A simple solution to localize rust

I set up a project that explains this concept better, sorry this was so confusing: Internatal String Localization Database Management System

I am new to rust, not programming, and Localization is always been a pain, so the first thing I want to learn about is how to localize my app and documentation, but currently, I do not see a clear path, since the documentation using cargo doc also needs to be localized.

I found Redox-OS and found out they need a localization system, and this is where the problem comes in, looking at solutions, currently, they all require API breakage, so I think I have a better solution, but I need to find out if it is possible, and can it get support to make it happen.

I have the full text of what I will talk about below, here at my Github Repository

I want to focus on a way that does not require any API changes to use this system of Localization System for Strings, that works for cargo doc, as well as any rust app, with no API changes, does not seem possible, with the current methods, so a new method is required, so let me give an example.

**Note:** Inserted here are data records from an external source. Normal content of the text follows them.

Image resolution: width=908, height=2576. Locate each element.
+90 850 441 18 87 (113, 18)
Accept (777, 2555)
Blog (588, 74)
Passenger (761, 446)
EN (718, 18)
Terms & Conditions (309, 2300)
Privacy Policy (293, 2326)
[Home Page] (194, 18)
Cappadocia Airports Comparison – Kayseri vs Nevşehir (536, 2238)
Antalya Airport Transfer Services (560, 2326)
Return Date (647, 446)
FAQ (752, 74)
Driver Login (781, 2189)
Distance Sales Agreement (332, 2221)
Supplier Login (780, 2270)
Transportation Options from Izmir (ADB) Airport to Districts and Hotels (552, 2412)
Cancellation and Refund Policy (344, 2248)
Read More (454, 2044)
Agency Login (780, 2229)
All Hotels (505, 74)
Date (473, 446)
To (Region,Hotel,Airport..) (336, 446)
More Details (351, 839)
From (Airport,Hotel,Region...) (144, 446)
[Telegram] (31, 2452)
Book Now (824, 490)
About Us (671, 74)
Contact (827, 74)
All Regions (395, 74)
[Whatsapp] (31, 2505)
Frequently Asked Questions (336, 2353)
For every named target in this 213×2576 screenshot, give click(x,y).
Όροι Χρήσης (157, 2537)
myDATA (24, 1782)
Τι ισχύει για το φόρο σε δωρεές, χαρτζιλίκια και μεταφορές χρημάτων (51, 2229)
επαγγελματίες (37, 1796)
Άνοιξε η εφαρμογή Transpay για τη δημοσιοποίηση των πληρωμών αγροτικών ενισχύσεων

When I declare a string that needs to be localized, I run into this issue, for example, I want to add a button that needs to be localized, but all my code looks like this:

let selector = Selector::from("button");

The word "button", is the only reference I have to this text that needs to be localized, and I do not want to break this API, by having to make it look like this:

let selector = Selector::from(localize_this("button"));

The drawback of this approach of calling a function to localize a string is that it has to make a call to it, every time it creates this object,

and what happens if it breaks, or takes to long,

not to mention this does not even help me with cargo doc,

so I have a totally different approach, that I would like to propose to the Rust Community.

In the example of let selector = Selector::from("button"); the compiler can follow the quoted text back to the variable it is assigned to, the compiler will overwrite a po file on a full build, for later processing, so all it needs to do is create the po file, and append to the po file, this does not seem like a hard function to write, and it does not require a lot of processing, so minimal impact on the compiler, and can be off by default, so there is no impact by default.

Normally these files are called a po file, and I see no reason to name it differently, just because the format is enhanced. This po file will have extra schema, besides the normal msgid and msgstr, we want to track this variable name, and the file and path it is in, so now I have all the data I need to localize my strings, and they are stored in maybe an XML file, with attributes for the data-types for the msgid, msgstr, path, and other properties you might want to track, to make it easier for the Translator, and programmers, to translate this later.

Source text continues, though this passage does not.